PTfS25: Assignment 6: GPUs | NHR Learning Platform

Opened: Wednesday, 11 June 2025, 12:00 AM

Due: Thursday, 19 June 2025, 10:05 AM

You are given the specifications of a hypothetical HPC cluster. It features 192 compute nodes, each with 2 CPUs and 4 GPUs. Each CPU has 64 cores, each capable of executing 1 AVX512 FMA per cycle at 2.4 GHz. Each GPU has 168 Streaming Multiprocessors (SMs), each with 4 SM Subpartitions (SMSPs). Each SMSP can execute 1 double precision FMA or 16 single precision FMAs per cycle at 1.5 GHz. The GPUs of this cluster do not use tensor cores for the following exercises. The CPUs and GPUs of a node are connected via 2 PCIe interfaces each capable of transferring 32.0 GB/s in each direction. They can work concurrently.
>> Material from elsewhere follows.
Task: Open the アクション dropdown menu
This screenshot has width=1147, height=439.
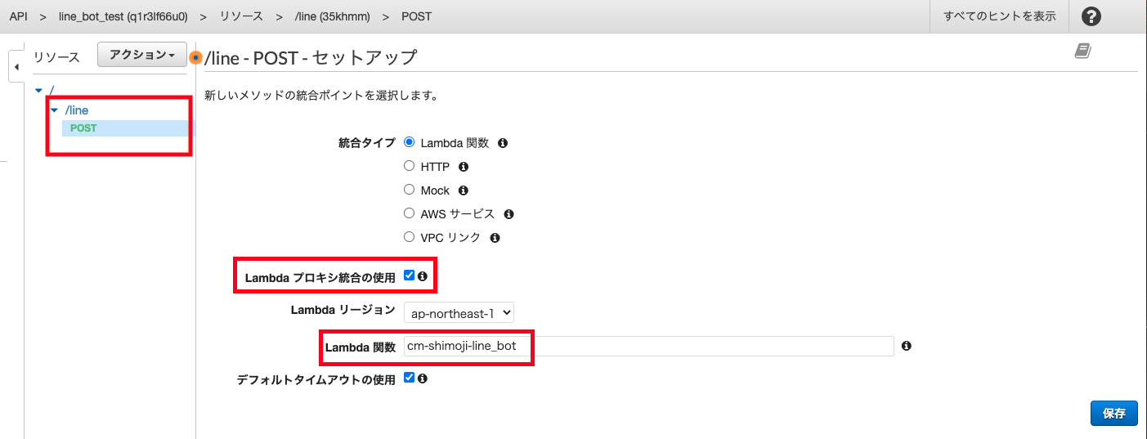Action: [x=142, y=55]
(16 crd) Compute the theoretical peak floating-point performance (in FLOP/s) for both single and double precision in each of the following cases:
- (a) The CPUs of a single node
- (b) A single GPU
- (c) All GPUs of a single node
- (d) All GPUs in the entire cluster
(16 crd) Consider an application that, among other things, executes dense matrix-matrix multiplications and the following scenarios:
- (a) Using only the CPUs only
- (b) Using only the GPUs; matrices are already on the device and no host-device transfer is required
- (c) Using only the GPUs; input matrices need to be transferred from the host to the device, and the output matrix needs to be transferred back to the host. Overlapping both transfers is not possible.
Estimate the time required for the multiplication of two square matrices of size (# rows = # columns = ) 4096 on one full compute node for both single and double precision, each for the given scenarios. What is the speed-up for scenario (c) over scenario (a) (for both single and double precision)?
(8 crd) Consider the following kernel code:
```
__global__ void kernel(float* A, float* B, float* C, int size) {
  int tidx = threadIdx.x + blockDim.x * blockIdx.x;
  int tidy = threadIdx.y + blockDim.y * blockIdx.y;

  if (tidx >= size || tidy >= size) return;

  C[tidx + tidy*size] += A[tidx + tidy*size] * B[tidy];
}
```
Assuming a DRAM latency of 800 cycles on the GPU, a clock frequency of 1.5 GHz, and a DRAM bandwidth of 900.0 GB/s, answer the following questions:
- (a) What is the minimum number of threads to saturate the DRAM interface?
- (b) How do you choose the thread block size to minimize L2 cache traffic?
Write a benchmark application that scales all elements of an array with 2 (i.e., implements a[i] = 2 * a[i]). Array elements are of type double.
Run the code on a single A40 GPU of the Alex cluster using the following steps:
- Log in to the Alex cluster (alex.nhr.fau.de).
- Allocate a GPU node for 90 minutes with the command:
  salloc -N 1 --gres=gpu:a40:1 -p a40 --time 1:30:00
  Submitting a batch script works as well.
- Load the cuda module with the command
  module load cuda
  to make the nvcc compiler available. For the nvc++ compiler, load the nvhpc module.
(30 crd) Implement the benchmark application.
It needs to be able to run on a single GPU, build on CUDA and use double-precision floating-point numbers for the array elements. Your application also needs to take the following parameters from the command line:
- Problem size (number of elements in the array)
- Number of kernel repetitions
- CUDA grid size (number of blocks)
- CUDA block size (number of threads per block)
Since you specify the number of blocks as well as their size, you need to use a grid-stride loop. The number of kernel repetitions simply launches your main kernel the specified number of times. Due to mechanics not discussed in detail, the CUDA runtime will make sure that single kernel executions will not overlap.
Make sure to synchronize the device once before starting the kernel timing and again before stopping it.
Copy the (input) array from the host to the device before starting the kernel timing, and copy the updated array back to the host after finishing it.
You application needs to report
- the time spent in host-device transfers,
- the time spent in computing,
- the time spent in device-host transfers, and
- estimated bandwidths for these three sections.
(12 crd) Experiment with different execution configurations. For a problem size of 32 Million, 64 repetitions, and 168 blocks, plot the bandwidth for the computation (excluding transfers between host and device) over varying block sizes.
What is the minimum block size in this particular case for saturating the memory bandwidth? How many threads does this amount to in total?
Remember that the maximum block size is 1024 threads.
(18 crd) Measure and plot
- the estimated bandwidth of the kernel, and
- the bandwidth of the device-host transfer,
each over varying problem sizes from 1 to 1 billion.
Assume a fixed execution configuration of 1344 blocks with 256 threads each, and 32 repetitions.
What is the maximum bandwidth you observed in both series and how does it relate to the theoretical maximum (DRAM and PCIe)?